Google stepped up voice recognition with the introduction of the home-centric hub, Google Home. This networked home device is capable of listening to your questions and providing a range of services without requiring any manual inputs. This includes all the capabilities of Google’s voice search – “OK Google, how many tablespoons are in a cup?” – and receiving spoken answers in return. It’s also capable of integrating other useful features into your life, including your daily calendar and task lists, managing your entertainment – music and video playback, for example – as well as controlling internet-connected devices throughout your home, like thermostats, lighting or smart TVs.

Amazon Echo

Finally, Amazon has introduced the Echo, a similar home hub device powered by Amazon’s new AI – Alexa. Like Google Home, the Echo is designed to offer a number of resources to owners. Whether you’re looking for information on a particular topic, need to place an order, want to play music or even control other aspects of the home – more on that in a minute – the Echo listens and responds, placing your order with the ecommerce giant for delivery or pumping out the latest hits from your favorite artists. The Echo and Home perhaps mark the latest high water mark and the next step in the greater evolution of search and shopping.

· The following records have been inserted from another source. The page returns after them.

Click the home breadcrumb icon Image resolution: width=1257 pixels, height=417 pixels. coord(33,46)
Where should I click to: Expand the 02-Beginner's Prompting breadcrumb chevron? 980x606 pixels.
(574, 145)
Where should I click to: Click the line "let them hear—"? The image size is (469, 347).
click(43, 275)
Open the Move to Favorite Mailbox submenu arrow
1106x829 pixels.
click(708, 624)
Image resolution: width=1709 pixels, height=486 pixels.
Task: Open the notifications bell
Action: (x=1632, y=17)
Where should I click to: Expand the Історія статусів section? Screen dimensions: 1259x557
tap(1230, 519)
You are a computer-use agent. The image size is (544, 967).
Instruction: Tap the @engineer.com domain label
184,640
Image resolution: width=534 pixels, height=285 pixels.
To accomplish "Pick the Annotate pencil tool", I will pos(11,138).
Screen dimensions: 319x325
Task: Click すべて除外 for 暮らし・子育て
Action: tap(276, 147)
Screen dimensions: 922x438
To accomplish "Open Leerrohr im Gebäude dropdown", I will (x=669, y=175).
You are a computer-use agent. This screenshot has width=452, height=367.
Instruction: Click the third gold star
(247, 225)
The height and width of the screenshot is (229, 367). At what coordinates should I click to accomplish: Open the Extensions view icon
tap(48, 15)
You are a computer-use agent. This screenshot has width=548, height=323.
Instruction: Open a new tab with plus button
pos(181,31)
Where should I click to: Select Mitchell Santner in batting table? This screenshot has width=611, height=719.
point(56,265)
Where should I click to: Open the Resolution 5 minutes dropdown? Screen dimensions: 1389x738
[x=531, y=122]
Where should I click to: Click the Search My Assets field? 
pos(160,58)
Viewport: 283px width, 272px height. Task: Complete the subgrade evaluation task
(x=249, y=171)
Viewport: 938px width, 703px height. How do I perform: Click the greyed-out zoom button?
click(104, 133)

What Does Voice Search Mean for Business?

Cutting through the chatter – quite literally – the burning question now is what does this all mean? And the answer may seem as confusing as this cycling interaction between Siri, Alexa and Google Home.

Voice capabilities further expand upon something that has been trending in SEO for the past few years – a push toward more natural content. From a writer’s perspective, this has meant putting copy online that not only provides good information, but also engages the reader, entices them to read more and provides details – whether fact-heavy topics or casual knowledge subjects – in an easy to understand way.

The same concept now advances on to voice. As people start having conversations with their devices on search topics, we need to begin adapting our search optimization approach in kind. Let’s use a hypothetical case to illustrate.

Searching for Answers for My Clogged Sink

At my home, my sink has clogged, and now I’m in need of a plumber. While screaming expletives at the backed up pipe – which hasn’t solved the problem – I remember my Google Home is on the kitchen counter and say “OK Google, what plumbers are nearby?” My Google Home hears my request and searches online for plumbers near my home and gives me a list of options, providing phone numbers for me to call, as well, to request some help.

This example illustrates several key aspects of the changing nature of modern search. Before having a Google Home, I would probably have gone to my computer or pulled out my smartphone and typed in a relevant search phrase (probably something like “Plumbers near Buffalo NY”). Instead, I’m asking my home device for plumbers nearby, which relies on a second key aspect of search – location.

Making sure your business’ location is accurate, properly classified (in this case, as a plumber) and searchable in Google and other search engines is incredibly important for anyone looking to be found in this context. If I live a block from the fictional plumber Buffalo Backups, but they haven’t listed on Google My Business as a plumber, I’ll likely get the number for Nickel City Pipes and Clogs two blocks away instead, since they have updated their location information and classification for Google Home to identify them when I asked for plumbers.

Natural Context

Finally, that brings us to the context of my search – most notably, I’m not using a robotic approach to search any longer. Before my Google Home I would have searched for what I needed with a few keywords – “plumber,” “Buffalo” and “near.” Now, though, I’m having more of a conversation with search, using natural language to find what I need instead of using the search patterns I’ve been using for years.

This also means content and SEO needs to respond in kind. Now, it might be better to write a blog that seeks to answer those questions more clearly. While I review my options for a plumber to come give me a hand, finding a blog titled “How Did My Sink Get Clogged?” from a local plumber might be exactly what I’m looking for – and can perhaps help me prevent this from happening again.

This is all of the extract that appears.